Trieste, botte e aggressioni nel centro d’accoglienza: il quattordicenne non è imputabile per la minore età

 – Nuovo episodio di aggressione all’interno di un centro d’accoglienza, questa volta accaduto nella città di Trieste. Secondo quanto riferito dalla stampa locale, tutto avrebbe avuto inizio in seguito ad un diverbio sorto tra un operatore della struttura ed uno degli ospiti, un cittadino afghano di 26 anni, tale A.M.T.

Quest’ultimo, in preda alla furia, si sarebbe scagliato contro il dipendente, rimasto ferito dopo le botte subìte. Durante la colluttazione venutasi a creare sarebbero rimasti coinvolti anche altri due dipendenti del medesimo centro d’accoglienza di Fernetti ed un secondo ospite di minore età, un 14enne di cui non sono stati resi noti i dati o la nazionalità di appartenenza.

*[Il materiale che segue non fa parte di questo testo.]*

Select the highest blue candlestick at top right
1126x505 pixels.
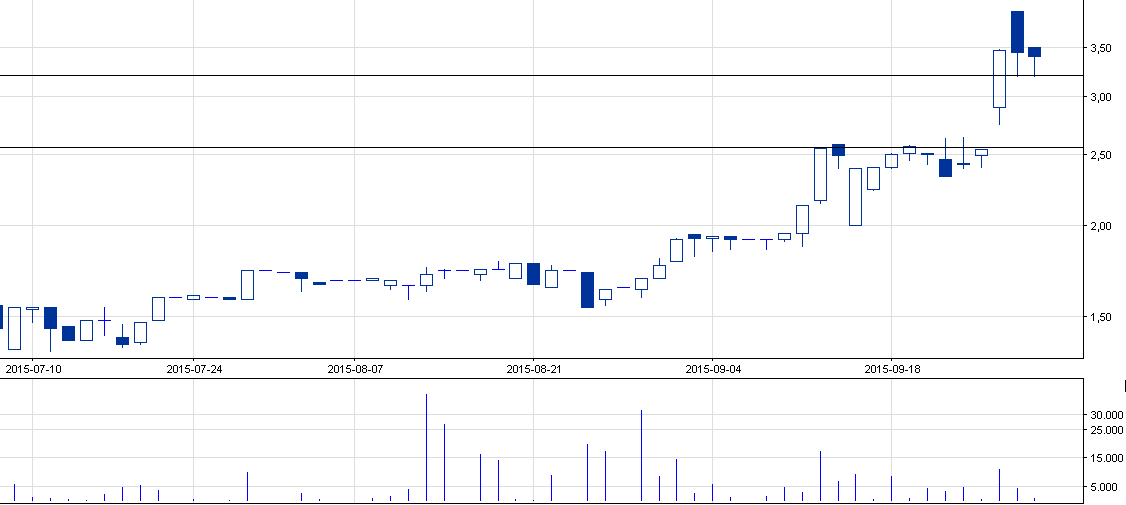tap(1017, 32)
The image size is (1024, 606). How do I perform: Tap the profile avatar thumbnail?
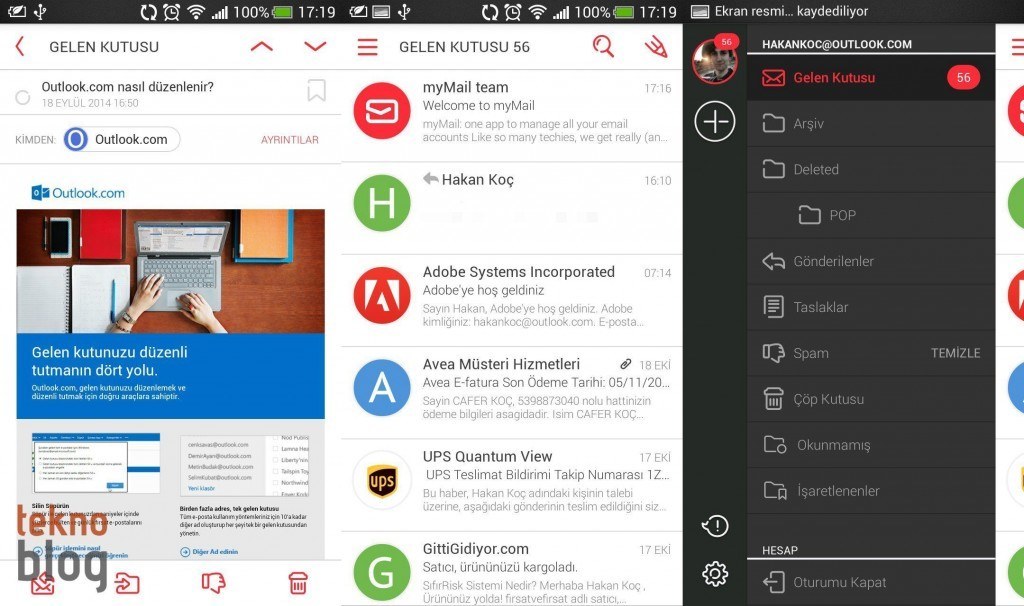pos(714,63)
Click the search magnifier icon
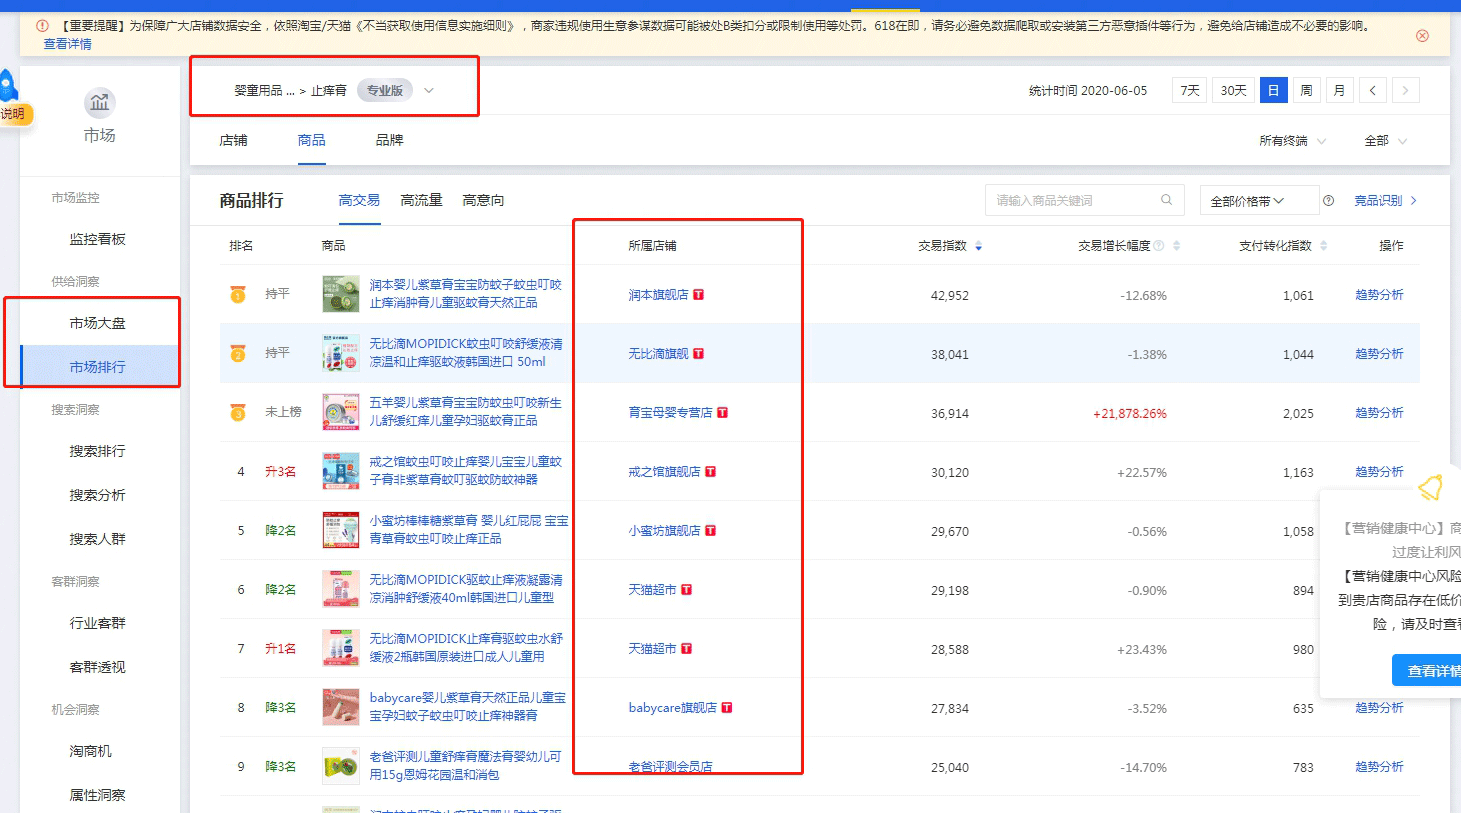Image resolution: width=1461 pixels, height=813 pixels. [x=1166, y=200]
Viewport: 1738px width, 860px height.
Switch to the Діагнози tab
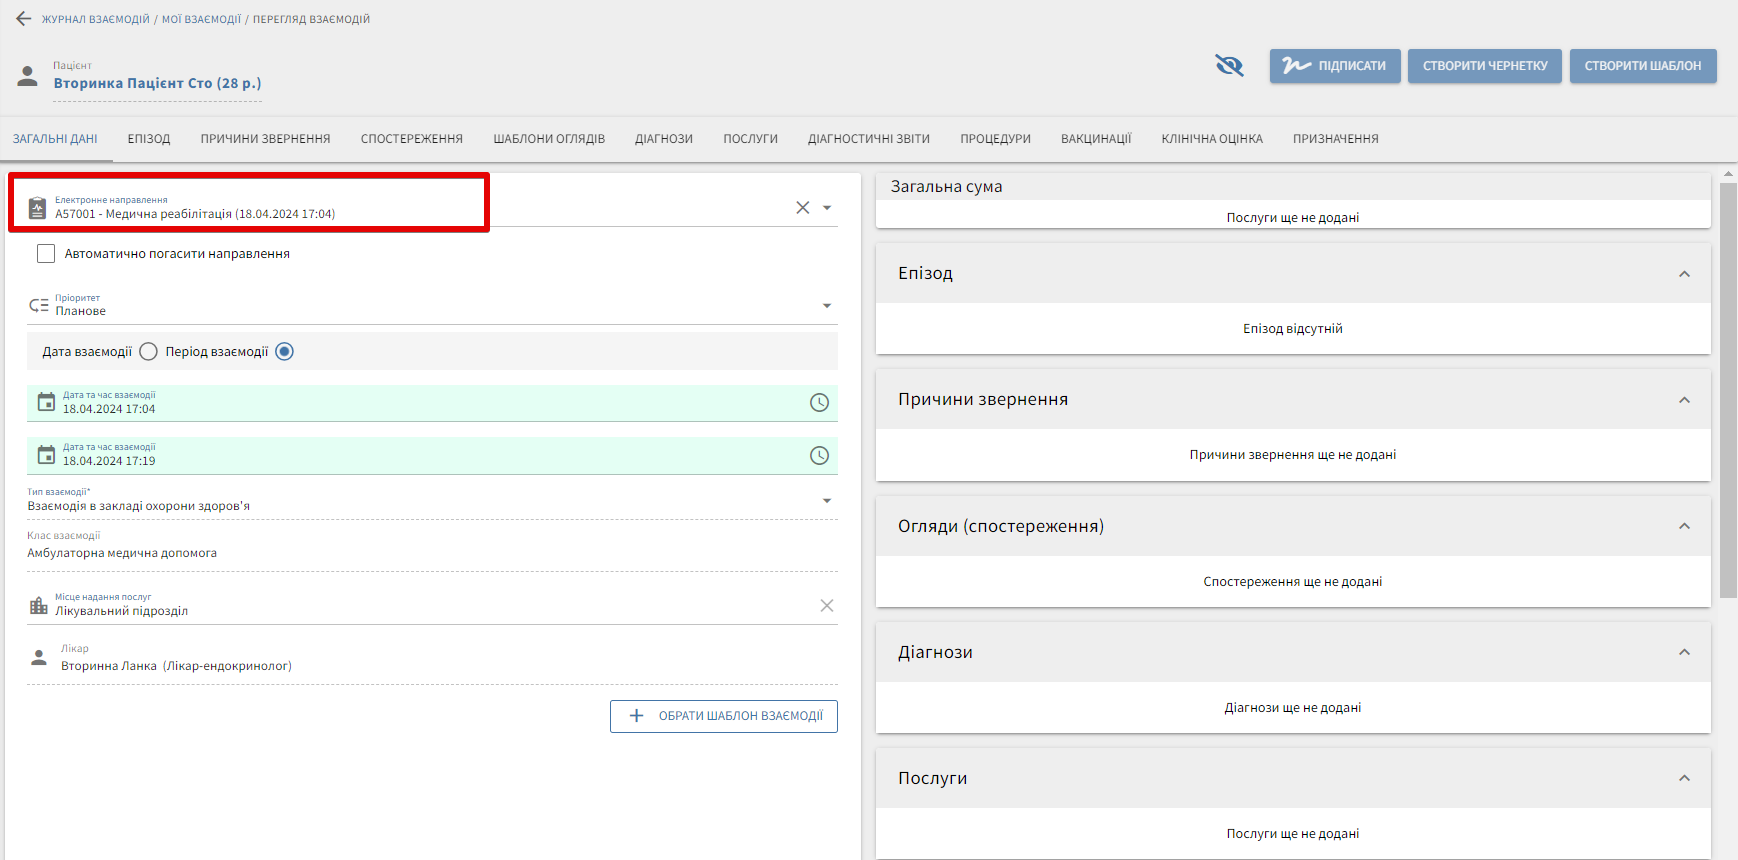coord(663,139)
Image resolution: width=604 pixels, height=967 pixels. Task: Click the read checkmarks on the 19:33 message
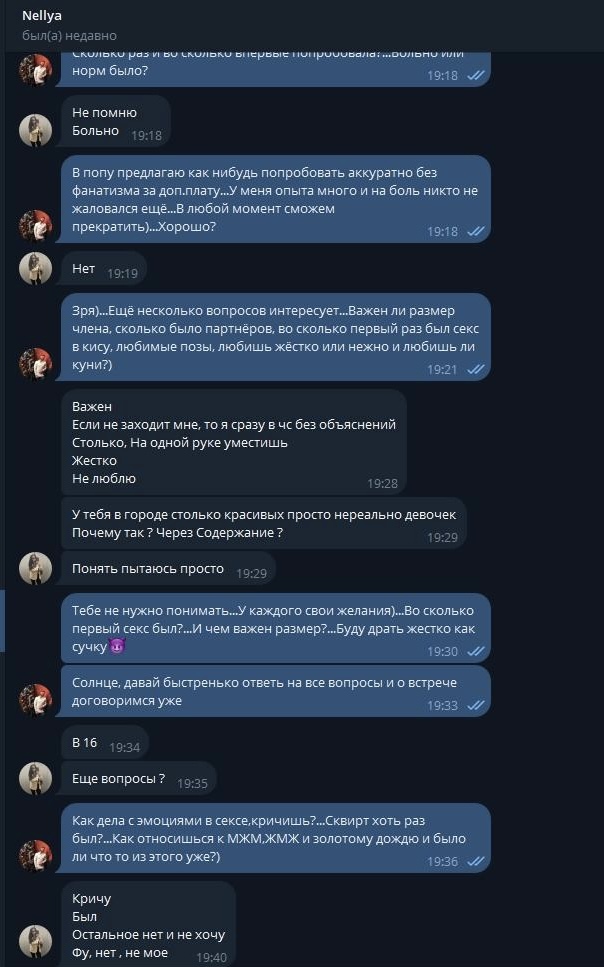click(x=476, y=705)
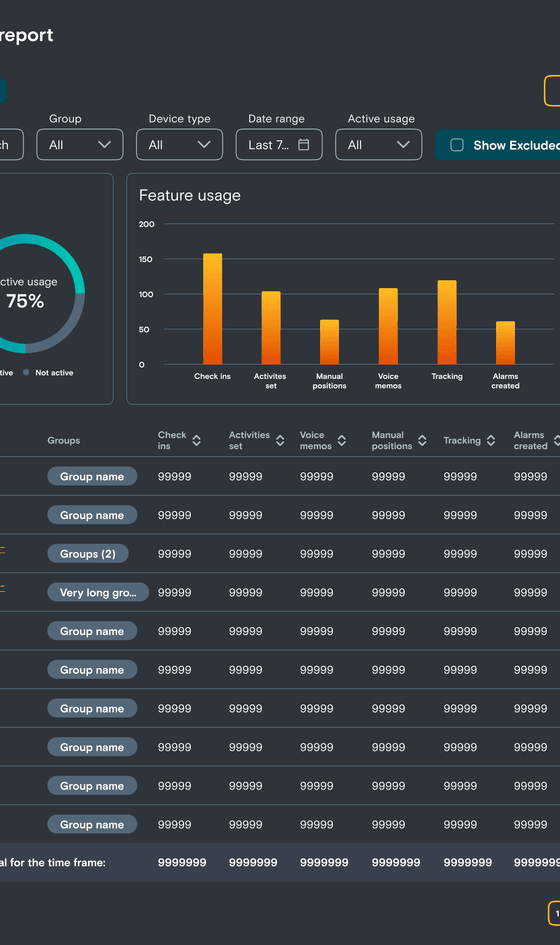The height and width of the screenshot is (945, 560).
Task: Open the Device type dropdown
Action: point(180,145)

Sul posto gli uomini della questura di Trieste, che si sono occupati di ricostruire la vicenda per poi incriminare il 26enne per il reato di lesioni aggravate. Nessuna conseguenza al momento, invece, per il minorenne, reo dell’aggressione nei confronti degli altri due operatori: i suoi 14 anni non lo rendono imputabile.

Il primo operatore è stato trasportato al pronto soccorso di Cattinara da un’ambulanza giunta sul posto insieme ai poliziotti.